Codabar barcodes are used by logistics and healthcare professionals, including U.S. blood banks, FedEx, photo labs and libraries. Their main benefit is that they’re easy to print and can be produced by any impact style printer—even a typewriter. Therefore, users can create many Codabar codes using consecutive numbers without the use of a computer. Codabar is a discrete, self-checking symbology that encodes up to 16 different characters with an additional 4 start/stop characters.
Advantages of Codabar barcodes include ease of scanning and self-checking, which reduces errors when entering the code. However, Codabar codes are being phased out in favor of newer code forms, which allow more data to be stored in a much smaller form. Regardless, Codabar is still commonly used across logistics, healthcare and even schools, where the code is applied to the spines of library books.

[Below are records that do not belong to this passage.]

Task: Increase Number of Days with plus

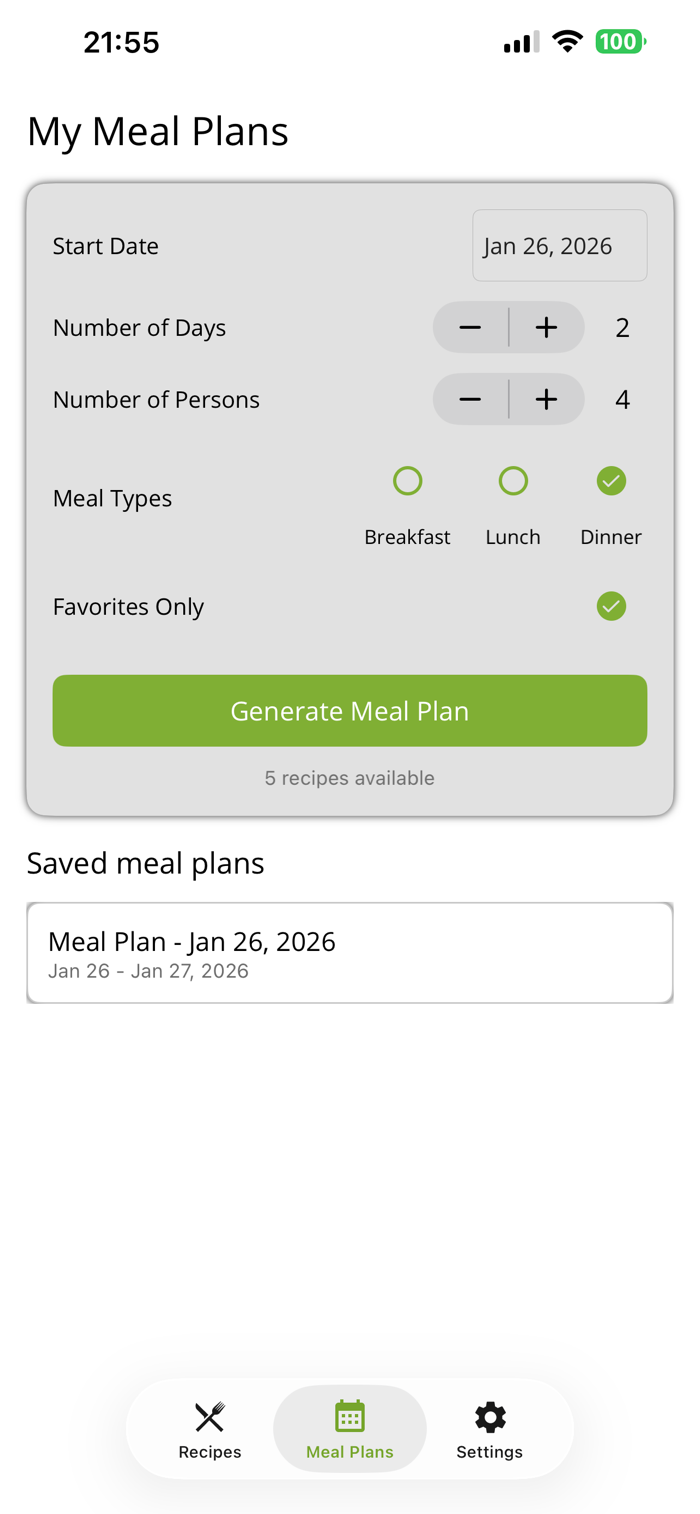Action: 546,328
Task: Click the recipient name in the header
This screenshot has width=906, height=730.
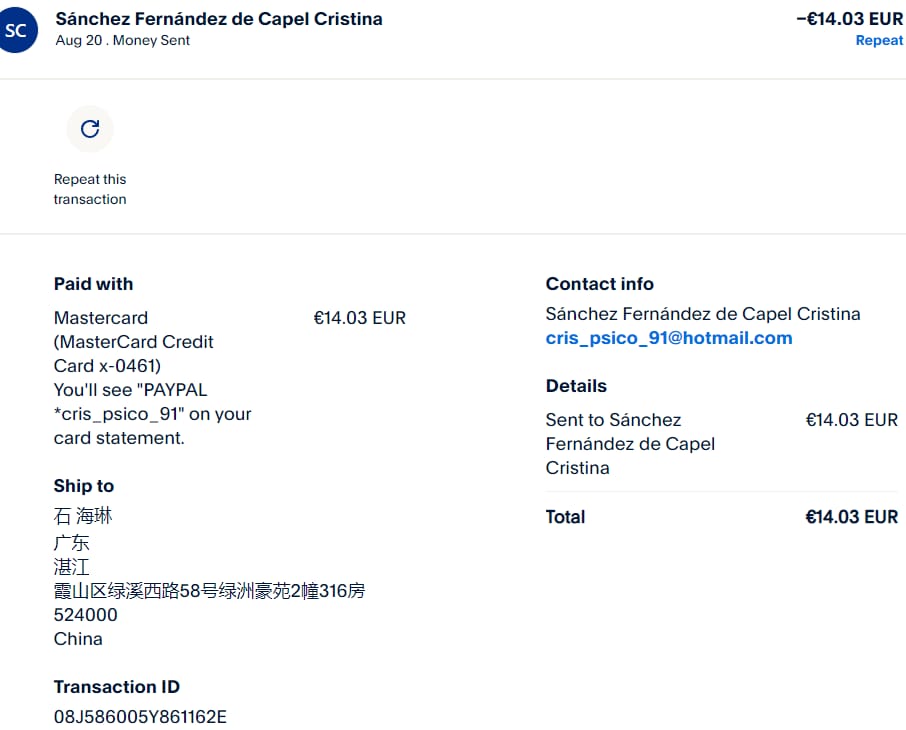Action: click(x=219, y=19)
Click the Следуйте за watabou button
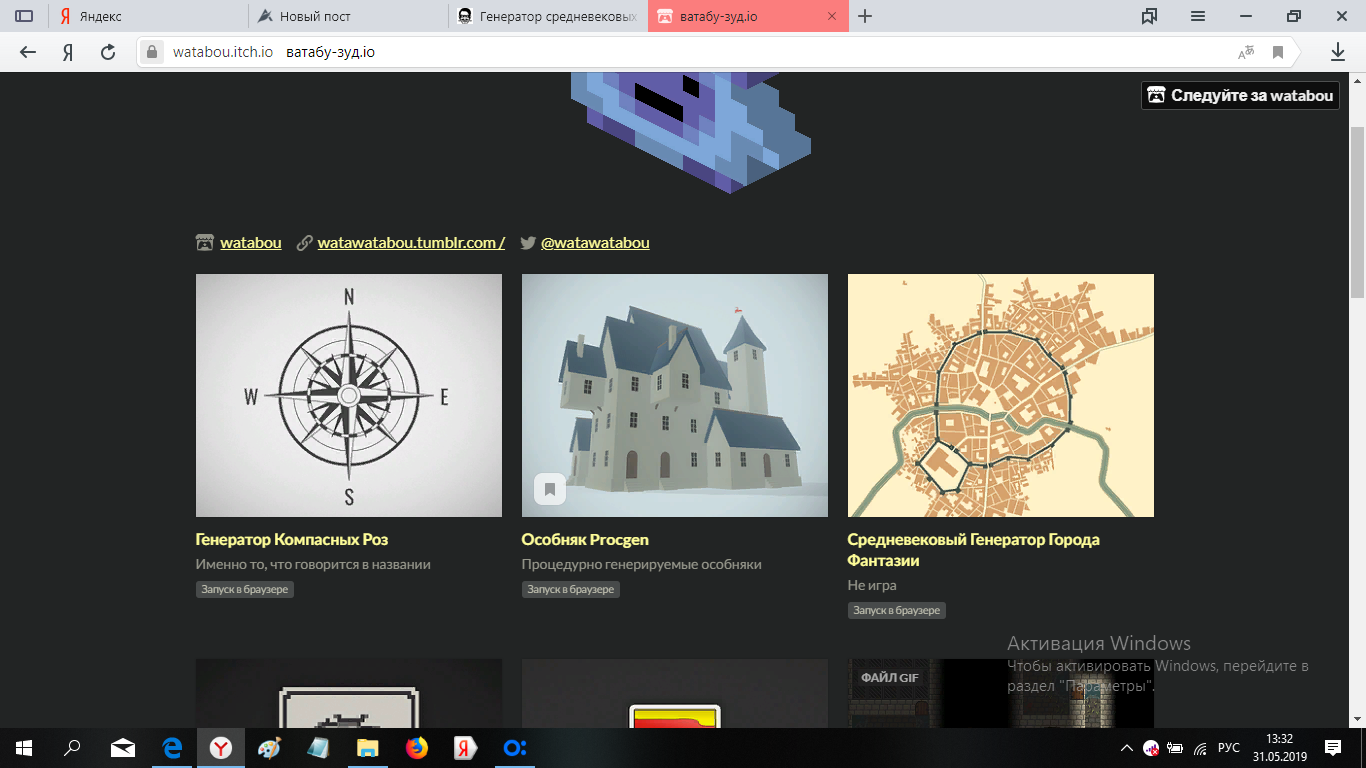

Variations: Codabar, Ames Code, NW-7, Monarch, Code 2 of 7, Rationalized Codabar, ANSI/AIM BC3-1995, USD-4
Industry: Logistics, Healthcare and Education
Codabar is a numeric code with some additional special characters (0..9 and – $ : / . +). There are four different start and stop signs defined. These start and stop signs are used in our software as A, B , C and D. They are only valid at the beginning and the end of the code. They can be used to transport additional information.